Rolling on the tasty Novatec wheelset reviewed in a prior post I hit the trails in style. My beast is a Gary Fisher Collection Rig that I changed from the stock single speed to a SRAM XO 1×9 gearing. For the local trails I ride it couldn’t be better suited if it made espresso for me apre shred. I love testing new gear or setups on these trails because the smallest change is immediately apparent. I hate to admit it, but I never stuck to the ground better than this day on my Teutonic tubeless tires. I was telling a friend on a ride today that I’ve had to relearn the relationship between speed, lean angle, and grip because in particularly tight curves where previously I would drift or lose grip completely I was now on rails. The small, square-ish knobs both center and side dug into the dirt for a good stick, but never felt slow rolling. The compound is nice and tacky. I haven’t ridden them enough to judge durability, but so far the wear is on par with other brands I’ve used. But the ride: magic.

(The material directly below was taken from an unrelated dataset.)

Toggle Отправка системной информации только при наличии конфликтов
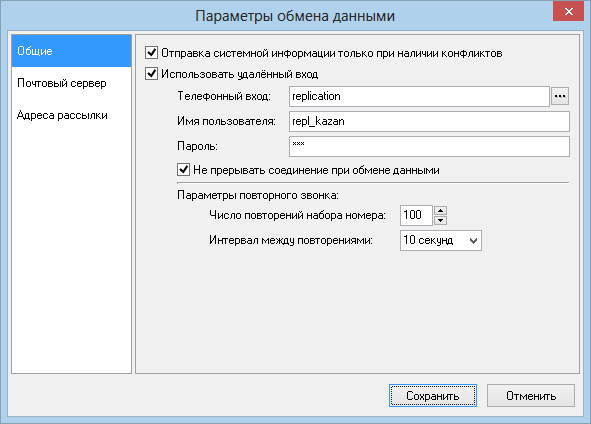 (152, 53)
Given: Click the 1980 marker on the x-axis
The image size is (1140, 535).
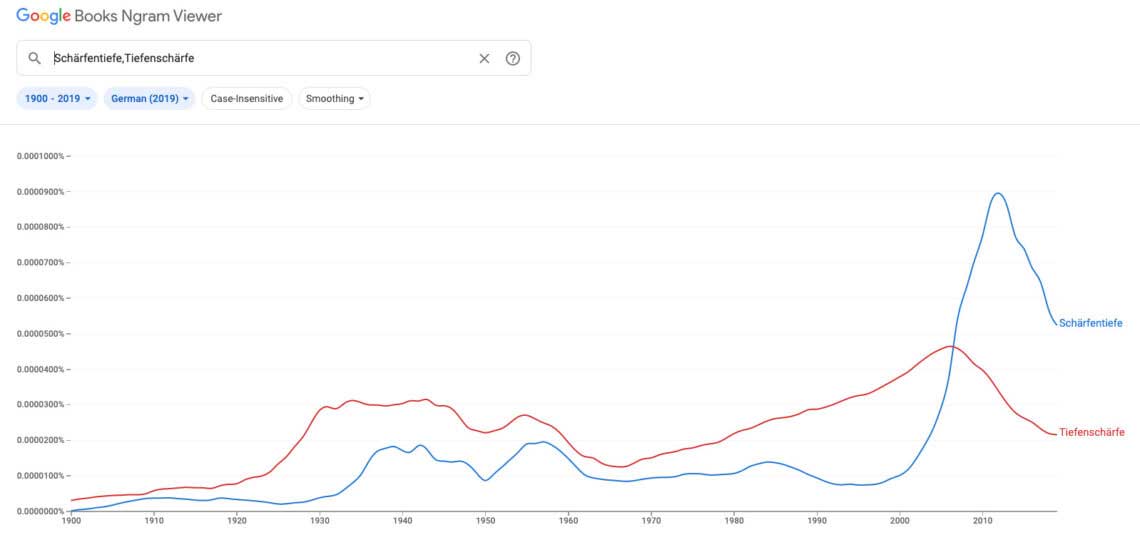Looking at the screenshot, I should click(x=734, y=521).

On a ride with my coworker, “The Crusher,” I led out and just kept building speed. It’s early in the season and he’s one of those rational fellas that do not go out hammer and tongs before his legs and the lungs are there for support, but it still felt fantastic to hear him comment at our first pause for water “Nice pace!” This is the same guy who can get out in front and just dissolve in the trees, only to look back and be surprised there are no longer any other riders behind him. With every turn I carried more speed through and realized this is what going fast is about; not constant high rpm grinding and spastic lunges but the conservation of momentum through every change in direction. The more I could lean into every curve the more I knew I could hold this heated pace. Glory was found in the springtime…
So for the final summation of the 29×2.25 Schwalbe Racing Ralph Evo tires: did I like them better than any MTB tire I’ve ever ridden? Yes. Did they grip the ground in a way that was tenacious but predictable and drag-free? Yes. Were they light and happy to spin? At 640 grams (claimed) each I’d say they did the trick. Did I have any gripes? Going tubeless is a chore, but that’s not Schwalbe’s fault and the payoffs FAR outweigh the hassle. Do it and you will be glad you did.